## DIRECTION 1
Using the MERCS quickstart, answer each question briefly.
(a) What value is passed to n_features when the dataset is generated?
(b) What count does df.describe() report for each column?
(c) Which two parameters does the text say matter most for induction?
## DIRECTION 2
Reproduce the passage of the MERCS quickstart between "Quickstart¶" and "df = pd.DataFrame(train)", inclusive.

## SOURCE DOCUMENT
'''
Quickstart¶
Preliminaries¶
Imports¶
import numpy as np
import pandas as pd
from mercs import Mercs
from mercs.utils import default_dataset
Fit the model¶
Here's a small MERCS test-drive for the basic use-case. First, let us generate a basic dataset. Some utility-functions are integrated in MERCS so that goes like this
train, test = default_dataset(n_features=3)
df = pd.DataFrame(train)
df.head()
| 0 | 1 | 2 | 3 | |
|---|---|---|---|---|
| 0 | -0.878999 | 0.372105 | -0.177663 | 0.0 | 
| 1 | -1.007950 | -0.196467 | -1.271123 | 1.0 | 
| 2 | 0.343341 | 0.209659 | -0.446280 | 0.0 | 
| 3 | -2.361662 | -0.600424 | -1.301522 | 0.0 | 
| 4 | -2.123507 | 0.246505 | -1.323388 | 0.0 | 
df.describe()
| 0 | 1 | 2 | 3 | |
|---|---|---|---|---|
| count | 800.000000 | 800.000000 | 800.000000 | 800.000000 | 
| mean | -0.026556 | 0.023105 | -0.032320 | 0.495000 | 
| std | 1.414683 | 0.982609 | 1.351052 | 0.500288 | 
| min | -4.543441 | -3.019512 | -3.836929 | 0.000000 | 
| 25% | -1.074982 | -0.629842 | -1.040769 | 0.000000 | 
| 50% | -0.237825 | 0.000368 | -0.180885 | 0.000000 | 
| 75% | 0.972748 | 0.668419 | 1.005200 | 1.000000 | 
| max | 4.020262 | 3.926238 | 3.994644 | 1.000000 | 
Now let's train a MERCS model. To know what options you have, come talk to me or dig in the code. For induction, nb_targets and nb_iterations matter most. Number of targets speaks for itself, number of iterations manages the amount of trees for each target. With n_jobs you can do multi-core learning (with joblib, really basic, but works fine on single machine), that makes stuff faster. fraction_missing sets the amount of attributes that is missing for a tree. However, this parameter only has an effect if you use the random selection algorithm. The alternative is the base algorithm, which selects targets, and uses all the rest as input.
'''
## COLLECTED MATERIAL
'''
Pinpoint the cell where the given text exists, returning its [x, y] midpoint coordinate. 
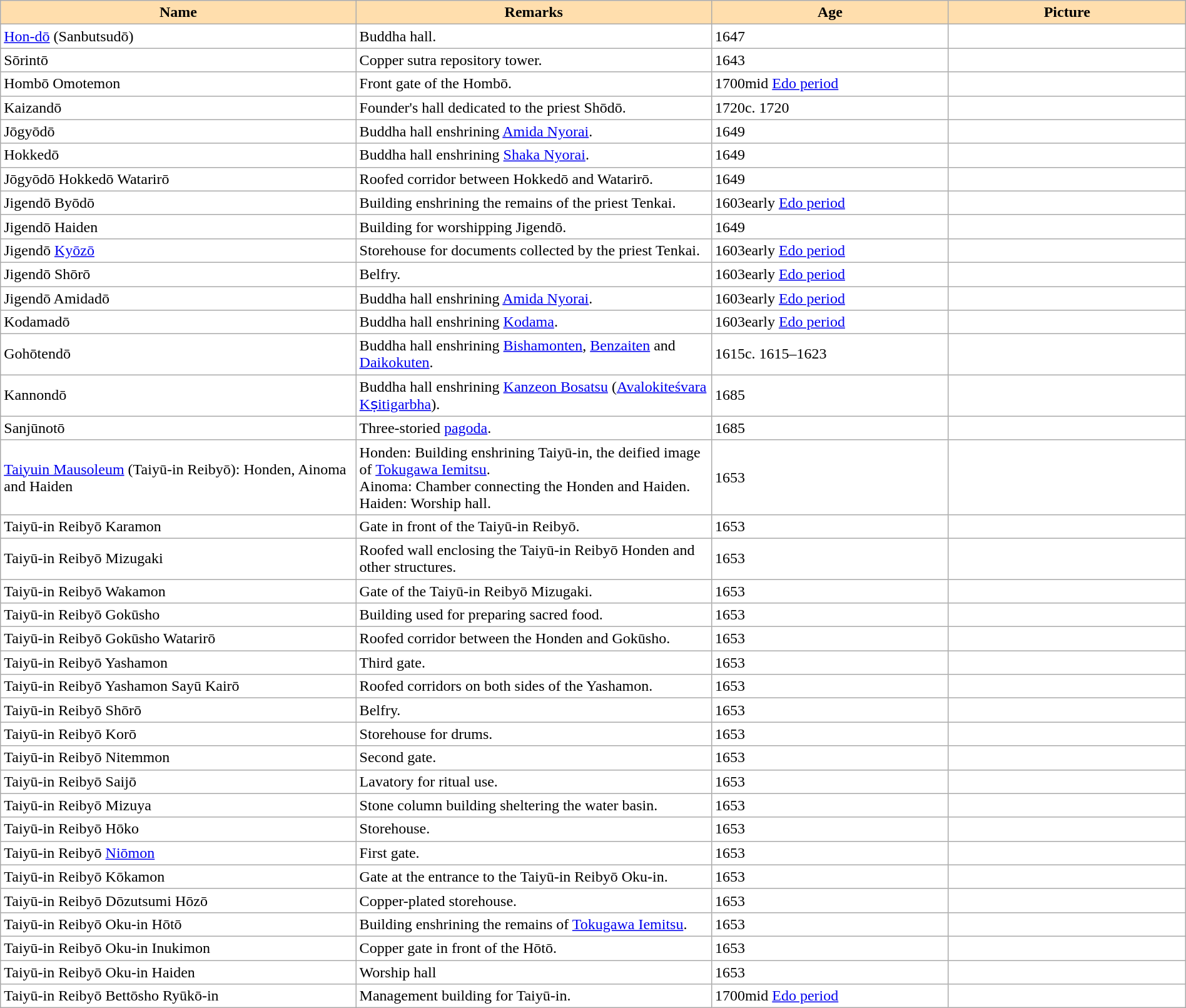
'''
## EXERCISE ANSWER 1
(a) 3
(b) 800
(c) nb_targets and nb_iterations

## EXERCISE ANSWER 2
Quickstart¶
Preliminaries¶
Imports¶
import numpy as np
import pandas as pd
from mercs import Mercs
from mercs.utils import default_dataset
Fit the model¶
Here's a small MERCS test-drive for the basic use-case. First, let us generate a basic dataset. Some utility-functions are integrated in MERCS so that goes like this
train, test = default_dataset(n_features=3)
df = pd.DataFrame(train)